Now how about for personalities? Are there certain types of personalities that tend to have more sex?
Apparently yes, according to a new study published in the Personality and Individual Differences journal. Researchers surveyed nearly 3,000 straight men and 1,500 straight women between ages 18 and 81 pooled from an Australian dating service. They were asked questions about their personalities and how often they got hot in the sheets each week. The most sexually active among them? The extroverts.
The more extroverted a person was—that is, those who are more social and enjoy being around other people—the more frequently they had sex.
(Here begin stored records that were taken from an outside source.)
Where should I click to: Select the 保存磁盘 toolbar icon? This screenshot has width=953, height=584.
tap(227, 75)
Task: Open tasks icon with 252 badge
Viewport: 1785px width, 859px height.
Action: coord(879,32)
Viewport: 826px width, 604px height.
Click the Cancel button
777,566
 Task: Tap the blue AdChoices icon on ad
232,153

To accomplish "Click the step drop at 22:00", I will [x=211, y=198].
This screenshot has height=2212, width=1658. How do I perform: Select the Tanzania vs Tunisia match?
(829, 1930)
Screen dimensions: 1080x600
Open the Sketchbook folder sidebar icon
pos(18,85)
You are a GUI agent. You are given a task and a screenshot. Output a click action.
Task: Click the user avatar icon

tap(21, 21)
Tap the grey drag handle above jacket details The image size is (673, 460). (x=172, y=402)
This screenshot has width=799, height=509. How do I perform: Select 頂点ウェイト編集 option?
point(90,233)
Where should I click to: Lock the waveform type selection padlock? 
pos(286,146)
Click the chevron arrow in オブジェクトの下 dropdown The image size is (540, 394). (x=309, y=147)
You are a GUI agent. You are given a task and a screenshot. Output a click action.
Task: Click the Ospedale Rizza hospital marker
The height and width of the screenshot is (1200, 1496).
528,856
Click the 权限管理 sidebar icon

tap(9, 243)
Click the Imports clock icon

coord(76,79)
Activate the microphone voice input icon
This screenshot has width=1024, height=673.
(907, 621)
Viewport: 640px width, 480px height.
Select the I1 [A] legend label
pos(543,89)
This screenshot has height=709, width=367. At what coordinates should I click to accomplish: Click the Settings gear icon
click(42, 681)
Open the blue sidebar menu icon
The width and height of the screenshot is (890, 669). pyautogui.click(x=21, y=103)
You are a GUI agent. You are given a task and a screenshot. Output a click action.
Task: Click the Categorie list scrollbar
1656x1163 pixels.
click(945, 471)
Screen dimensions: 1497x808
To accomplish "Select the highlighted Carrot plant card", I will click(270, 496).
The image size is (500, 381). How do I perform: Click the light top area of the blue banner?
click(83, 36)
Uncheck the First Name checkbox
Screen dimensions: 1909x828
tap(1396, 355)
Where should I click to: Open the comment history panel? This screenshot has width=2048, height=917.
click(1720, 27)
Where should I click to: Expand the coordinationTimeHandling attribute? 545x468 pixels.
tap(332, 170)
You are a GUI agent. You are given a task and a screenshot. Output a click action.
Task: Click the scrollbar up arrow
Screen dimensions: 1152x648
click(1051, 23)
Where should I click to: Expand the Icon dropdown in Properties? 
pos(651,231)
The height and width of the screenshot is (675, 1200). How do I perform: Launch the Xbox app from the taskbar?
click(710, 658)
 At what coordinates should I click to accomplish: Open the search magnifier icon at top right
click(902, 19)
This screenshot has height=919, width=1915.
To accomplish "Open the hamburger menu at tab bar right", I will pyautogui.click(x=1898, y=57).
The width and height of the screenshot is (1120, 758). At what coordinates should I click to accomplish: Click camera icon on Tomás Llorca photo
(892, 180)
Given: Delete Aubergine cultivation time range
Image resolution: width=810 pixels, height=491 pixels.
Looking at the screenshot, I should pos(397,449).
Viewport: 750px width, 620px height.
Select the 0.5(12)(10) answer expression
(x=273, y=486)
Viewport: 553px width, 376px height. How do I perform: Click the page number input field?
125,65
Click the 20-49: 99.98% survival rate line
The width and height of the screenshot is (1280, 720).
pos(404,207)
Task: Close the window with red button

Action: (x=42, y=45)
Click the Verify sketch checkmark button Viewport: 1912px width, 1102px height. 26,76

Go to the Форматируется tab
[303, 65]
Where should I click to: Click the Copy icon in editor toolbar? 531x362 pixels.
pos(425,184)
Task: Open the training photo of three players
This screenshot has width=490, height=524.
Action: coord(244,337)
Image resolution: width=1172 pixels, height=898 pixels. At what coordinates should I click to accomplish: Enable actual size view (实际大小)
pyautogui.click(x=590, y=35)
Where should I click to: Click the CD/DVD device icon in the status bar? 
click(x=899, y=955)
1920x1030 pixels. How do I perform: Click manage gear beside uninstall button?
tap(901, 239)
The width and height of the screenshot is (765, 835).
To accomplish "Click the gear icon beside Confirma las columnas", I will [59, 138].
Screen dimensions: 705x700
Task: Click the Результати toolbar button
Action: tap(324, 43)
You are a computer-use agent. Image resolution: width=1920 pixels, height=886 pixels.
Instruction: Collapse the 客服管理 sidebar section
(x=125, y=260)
This was true for both straight men and straight women.
"Extroverts are more likely to acquire sexual knowledge at a younger age and have more liberal attitudes toward different forms of sexual intercourse," the authors explain in the paper. "As extroverts show higher levels of proactive socialization behavior, such salience of extroverts in the mating market (compared to introverts) may increase their access to more potential mates and in turn increase opportunity for copulation."
So, if you love being around people, you'll probably hear about sex from an earlier age and have more of an opportunity to engage in it yourself.
Why sexually active men's and women's personality trends differ.
There were also some pretty interesting findings about each gender, particularly for the guys. Men who were more conscientious (i.e., responsible and morally upstanding), more emotionally stable, and less agreeable (ugh) also tended to have more regular sex. There were also certain combinations of personality traits that seemed to correlate to more sex: guys who had high extroversion and high agreeableness, high extroversion and high conscientiousness, or high agreeableness and high conscientiousness also got in the sheets more frequently.
For women, there weren't any particularly notable personality trends other than extroversion that correlated with more sex. In other words, personality seemed to matter more in determining a guy's sexual activity than it did for a woman. The researchers have a theory of why: "As males, theoretically, are the sex that must compete harder for sexual access, greater variation in traits and particular combinations thereof may provide select males with a point of increased differentiation," they write. "Evolutionary pressure may have historically been greater on males to show wider variance in personality with which to successfully secure mates to reproduce."
Of course, men have dynamic personalities for reasons other than to get "access" to sex, and nowadays people have sex for plenty of reasons other than as a tool for reproduction. The idea of women as society's sexual gatekeepers—as in, they're the ones who decide whether sex happens or not—is also a bit of an outdated concept that casts women as solely receivers of sex instead of seekers of it. The concept perhaps made some sense before second- and third-wave feminism granted women greater sexual freedom and agency, allowing them to express sexual desire without being shamed for it (for the most part). Today women have sex with essentially the same frequency as men do, which this study itself found, and just as casually.
So what's another possible explanation for why personality determines straight men's sexual activity more than it does for straight women? Plenty of past studies have found men, particularly straight men, are enculturated and encouraged to care more about their partners' appearances than their characters. So perhaps women just tend to care more about their partners' insides than men do? It's a possible theory.
Are introverts doomed to sorry sex lives?
Sure, extroverts get laid more. But if extroversion is not your strong suit, this is by no means a death sentence on your sexual future. It's fun to pull out intriguing trends about types of people who are better at ABC or more likely to XYZ, but it's important that we don't make assumptions about the why behind those trends.
One way to read these findings is to assume extroverts are the more attractive sexual partner to others, the same way physically beautiful people are. But the other way to read this is simply that extroverted people probably tend to enjoy having sex more than those of us who don't like being around others as much, and so extroverts might thus be more likely to seek sex out.
That means being an introvert is not by default a ding on your sexual draw. If you're an introvert who does love sex, all you need to do is go out there and find someone else who wants it with you. At the end of the day, different kinds of people are drawn to all sorts of different qualities in each other.